O que aconteceu. Na quarta-feira, 2 de setembro, o 83.º Festival Internacional de Cinema de Veneza abriu com a estreia mundial de Ink, o novo filme de Danny Boyle sobre o nascimento do tabloide moderno. Guy Pearce interpreta um jovem Rupert Murdoch; Jack O’Connell é Larry Lamb, o editor que Murdoch contratou em 1969 para reconstruir um moribundo jornal de grande formato chamado The Sun e fazer dele o jornal que ninguém na Grã-Bretanha conseguia largar. O argumento é de James Graham, que adapta a sua própria peça de teatro de 2017. A estreia valeu uma ovação de pé de cinco minutos e, na mesma noite, George Clooney recebeu o primeiro Leão de Ouro de Carreira do festival. O festival decorre até 12 de setembro.
As críticas chegaram depressa e, na maioria, foram calorosas. A crítica da Time, Stephanie Zacharek, chamou-lhe «uma obra de cinema ousada e divertida» e descreveu o filme como «um retrato ficcionado de um mundo perdido e uma exploração forense do que acontece quando se dá às pessoas o que elas querem, em vez daquilo que não sabem que querem». O seu veredicto final sobre a história que o filme conta: «É um filme sobre o princípio de um fim, provocado por homens empreendedores que só queriam vender jornais.»
Porque importa. É fácil ver Ink como um filme de época, todo ele chumbo quente e pubs de Fleet Street. É mais difícil, e mais honesto, vê-lo como uma história de origem dentro da qual ainda vivemos. O que Lamb e Murdoch perceberam em 1969 — que a primeira página vencedora é a que é engenhada para ser irresistível, renovada todos os dias, afinada pelo apetite e não pela importância — é hoje a lógica de funcionamento de cada feed que trazemos no bolso. O tabloide foi o protótipo. O scroll é o produto.
O próprio Boyle traçou essa linha até ao presente. Questionado na conferência de imprensa de Veneza sobre inteligência artificial e imprensa, disse: «Vão conseguir substituir jornalistas. Será que esse jornalista de IA vai dizer a verdade ao poder que o criou?» Uma pergunta justa, vinda de um realizador cujo filme é, no fundo, sobre o que acontece quando quem decide o que lemos decide apenas pelo que vamos agarrar.
Nada disto exige um vilão, e o filme, ao que consta, resiste a criar um. Murdoch e Lamb não obrigaram ninguém a comprar o The Sun. Limitaram-se a encontrar o caminho mais curto para aquilo que as pessoas já queriam — e a pavimentá-lo. Cinquenta e sete anos depois, esse caminho está tão liso que a maioria de nós já vai nele antes do pequeno-almoço.
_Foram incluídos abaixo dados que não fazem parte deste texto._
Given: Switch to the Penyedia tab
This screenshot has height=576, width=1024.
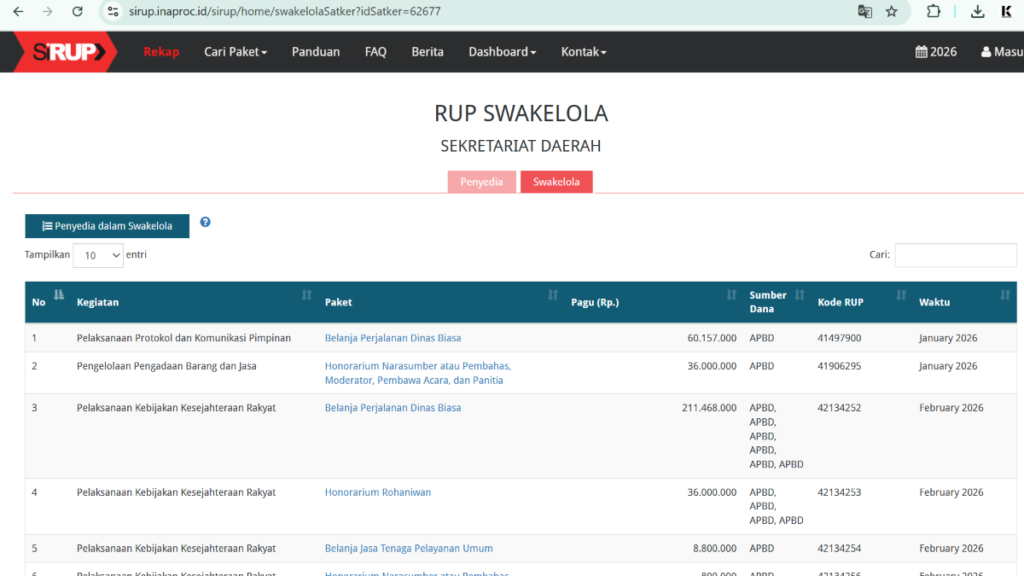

Vale a pena parar. A frase de Zacharek é a que merece demora: a diferença entre o que queremos e o que não sabemos que queremos. Todos os algoritmos do mundo são hoje especialistas na primeira categoria. Medem o toque, o olhar que se demora, a segunda dose. Mas a segunda categoria — o livro de que não sabíamos precisar, o silêncio de que não sabíamos ter saudades, a pergunta que nunca teríamos escrito numa barra de pesquisa — não se mede, porque só aparece quando o agarrar pára. Uma primeira página, ou um feed, pode dizer-nos o que fomos buscar. Só uma pausa pode dizer-nos do que tínhamos realmente fome. Talvez seja esse o argumento mais silencioso de Ink: a máquina que nos dá o que queremos foi inventada muito antes do smartphone, e a saída sempre foi a mesma.